Secara empirik, Gubernur Sulbar, Ali Baal Masdar (ABM) melihat bahwa kualitas pendidikan di Sulbar masih sangat perlu dipacu dan digenjot. Karena secara kompetitif ditingkat nasional misalnya, kata ABM, seleksi pendidikan AKABRI dan kepolisian masih sangat jarang anak-anak dari Sulbar yang lolos. ”Kita ingin pada setiap seleksi seperti ini, selalu ada anak kita dari Sulbar yang lolos. Namun demikian, harapan ini belum bisa kita wujudkan secara maksimal. Karena standar pencapaian kita baru berada di rata-rata angka 5 kemudian yang dibutuhkan itu angka 6,” jelas ABM.
Untuk mencapai hal tersebut, Dinas Pendidikan Provinsi Sulawesi Barat, kata ABM, harus membuat pilot project peningkatan SDM. Tenaga pengajar harus cerdas maka peran yang harus dilakukan adalah menyediakan sarana prasarana pendukung.

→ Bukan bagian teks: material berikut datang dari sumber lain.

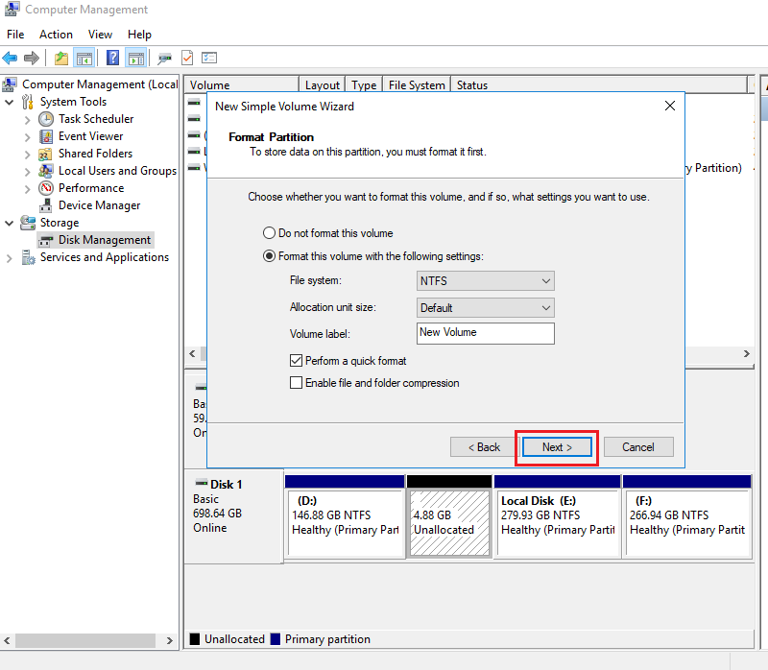This screenshot has width=768, height=670.
Task: Open Help using the toolbar question mark icon
Action: tap(112, 58)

Di antaranya komputer, maka perlu dirancang sebagai metode. Sehingga para siswa nantinya itu akan betah berada pada ruang belajar sekolah.
Untuk meningkatkan SDM, para tenaga pendidik juga harus diprogramkan untuk mendapatkan gelar S2 dan S3. Dan ini akan dijamin Pemerintah Provinsi Sulbar 10 sampai 15 orang setiap tahunnya.
Maka dalam program ini, ke depan tidak ada lagi kata bahwa ada SMA dan SMK yang ada di wilayah Sulbar, tidak mencukupi sarana komputer. Untuk itu, pihak gubernur Sulbar mencanangkan program untuk persiapan sarana prasarana pendukung pada setiap sekolah baik tingkat SMA dan SMK, harus dilengkapi sarananya.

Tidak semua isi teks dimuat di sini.